The PEAK Urban programme aimed to aid decision-making on urban futures by:
- Generating new research grounded in the logic of urban complexity;
- Fostering the next generation of leaders that draw on different perspectives and backgrounds to address the greatest urban challenges of the 21st century;
- Growing the capacity of cities to understand and plan their own futures;
PEAK Urban recognized cities as complex, evolving systems that are characterised by their propensity for innovation and change. Big data and mathematical models were combined with insights from the social sciences and humanities to analyse three key arenas of metropolitan intervention: city morphologies (built forms and infrastructures), and resilience; city flux (mobility and dynamics), and technological change; and finally, health and wellbeing.
In 2020, the Oxford Martin Programme on Informal Cities was created through collaboration between some of the PEAK Urban lead investigators. The on-going interdisciplinary work had revealed a pressing need to understand informality in cities.
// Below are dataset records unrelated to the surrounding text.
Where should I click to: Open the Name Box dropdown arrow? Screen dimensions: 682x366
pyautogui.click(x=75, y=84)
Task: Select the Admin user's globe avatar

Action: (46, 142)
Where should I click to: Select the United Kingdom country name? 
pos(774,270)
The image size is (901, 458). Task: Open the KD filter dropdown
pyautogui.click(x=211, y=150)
To do this, complementary research projects applied the PEAK Urban framework – Prediction, Emergence, Adoption and Knowledge (see below) – to uncover interrelated issues of health, climate change, migration and informality in places that will face the biggest challenges from rapid unplanned urbanisation.
The Programme on Informal Cities extended the work of PEAK Urban to new countries, mainly from Africa – where 60% of urban dwellers live in slums and involves many new collaborators from development banks to grassroots organisations.
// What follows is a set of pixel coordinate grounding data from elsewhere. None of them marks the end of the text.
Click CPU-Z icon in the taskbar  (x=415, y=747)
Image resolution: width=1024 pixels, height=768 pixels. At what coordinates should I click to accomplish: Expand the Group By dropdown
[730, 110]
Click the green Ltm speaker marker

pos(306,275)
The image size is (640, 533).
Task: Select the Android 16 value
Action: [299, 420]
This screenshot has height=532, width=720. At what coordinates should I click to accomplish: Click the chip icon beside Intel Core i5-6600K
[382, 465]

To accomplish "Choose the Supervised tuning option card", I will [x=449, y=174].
What does modelling, institutional analysis and ethnography say about prediction and projection in the city?
Cities are more than concentrations of people, activities, physical structures or patterns of everyday interactions. They are places where complex systems mingle, interact, interfere and connect to systems everywhere, a territorialised system of systems. PEAK Urban asserts that in an interdisciplinary inquiry into city futures it is essential to utilise the sciences of prediction and projection that use the potential of new forms of urban data sources, providing unprecedented, often real-time, information on the activities of urban dwellers. This includes tracking data derived from telecoms, mapping and transport companies, imagery via satellite and street photography, personal and environmental statistics captured by both mobile apps and fixed sensors, and social networks via online platforms. Beyond mapping the dynamics of urban life, this data can provide information on informal activities (e.g., housing, travel, business), a key component of developing cities not well-described by traditional or official data collection methods.
Alongside the emergence of urban ‘big data’, there has been a parallel push to develop methodological tools to cope with these large data sets, identify patterns and relationships within this data, and build predictive models.
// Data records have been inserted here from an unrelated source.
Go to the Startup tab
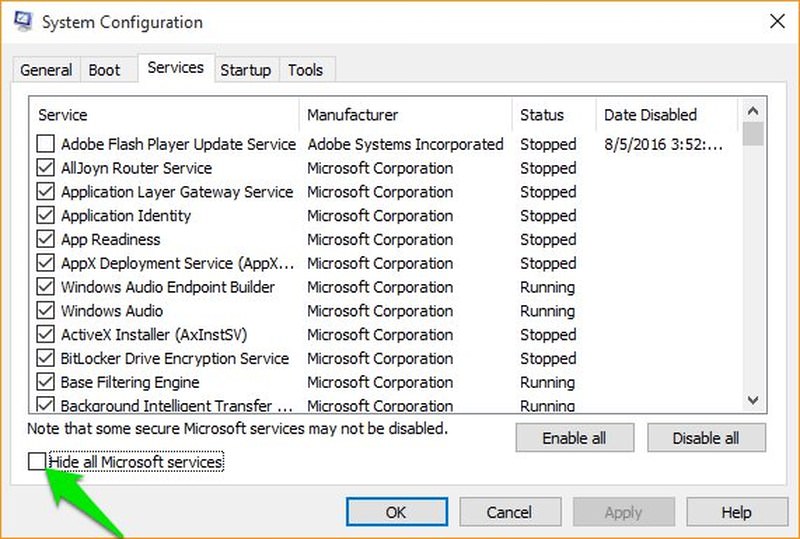 click(246, 69)
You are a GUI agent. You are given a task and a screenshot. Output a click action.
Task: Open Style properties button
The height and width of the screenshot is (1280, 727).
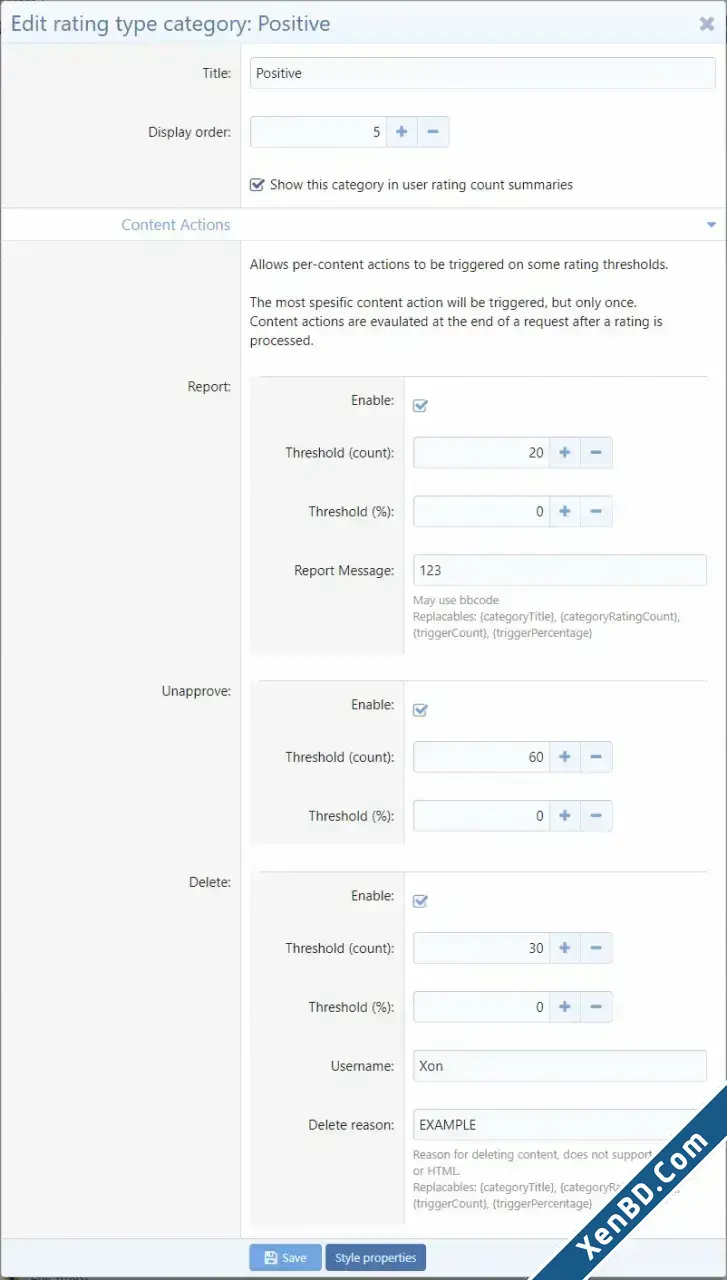[x=375, y=1257]
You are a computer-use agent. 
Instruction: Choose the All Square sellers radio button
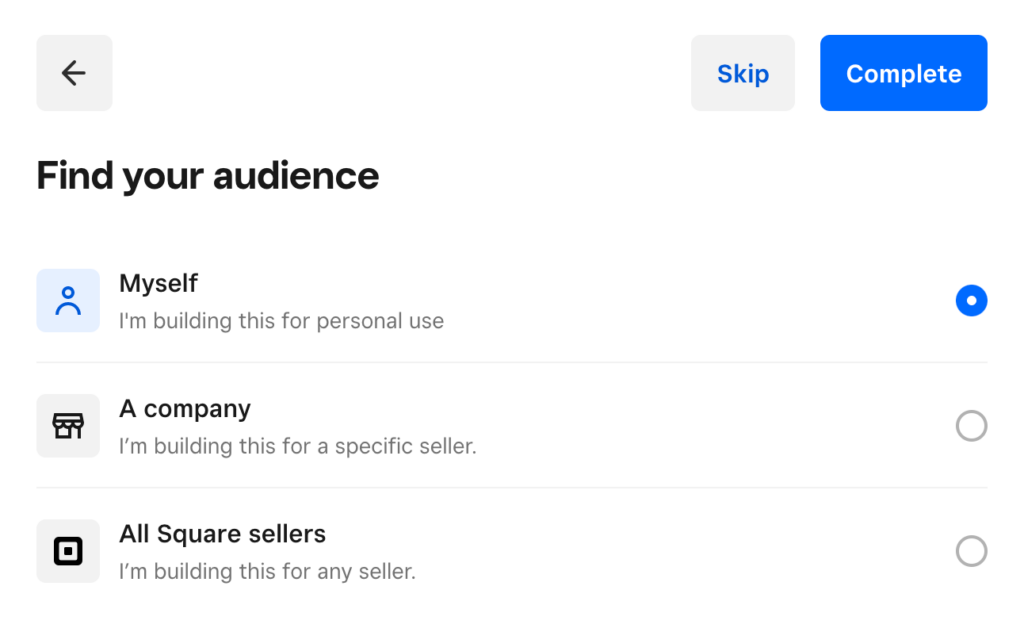pyautogui.click(x=971, y=552)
Neave O’Cleary leads the Oxford Data Analytics team whom focus on studying cities as complex social, spatial and economic systems with themes including knowledge diffusion, skills and agglomeration economics and industrial complexity. They use tools of PREDICTION from network science to machine learning. In a recent publication they develop a network-based model analysing commuting times of up to 62 cities over a 6 year period to show that industry productivity is maximized in Colombian cities when they can attract required skilled labour from a commuting radius of up to 75 minutes.
Jairo Gómez leads the EAFIT Past, Present and Future of Urban Footprint Growth in Latin America project. His team leverage worldwide data including night-time lights, GHSL, Landsat, OMS to generate PREDICTION via econometrics, data science and machine learning methods on the future of Latin American cities. In a recent publication he creates a framework for PREDICTING urban growth that let’s decision makers understand implications in the future of policies now.
How have socio-material systems generated new forms and structures to create an emergent urbanism?
The change or transformation that occurs in cities and the system of cities as the product of interaction of parts of the system is characterised in PEAK Urban as forms of urban emergence (E).
These emergent forces arise from processes of urban mutation and combination, generated by individual and collective actions, disruptive technologies and or by state and market interventions. Such patterns of emergence demand an understanding of both universal trends and bespoke local realities that are driven by the path dependencies and systemic lock-ins of particular urban forms; a process involving culturally sensitive, historically nuanced and commonly ethnographic and institutional understandings of technological and other disruptions. They make visible the contested ethical settlement of the ‘less than just’ city. Diasporic and frequently colonial historical links connecting cities such as Delhi, London, New York or Shanghai to sustained networks across the globe, create multi-scalar force fields of cultural mutation, hybridization and combination mediated by both the micro neighbourhoods and macro regional economies of the city alike.
Building on contemporary social scientific scholarship on how we measure ‘value’ and ‘worth’, we can then make visible both the real-time uses and impacts of the adoptions and disruptions of new technologies and make visible how the future city is shaped by the needs of present and future generations and includes and excludes its own populations.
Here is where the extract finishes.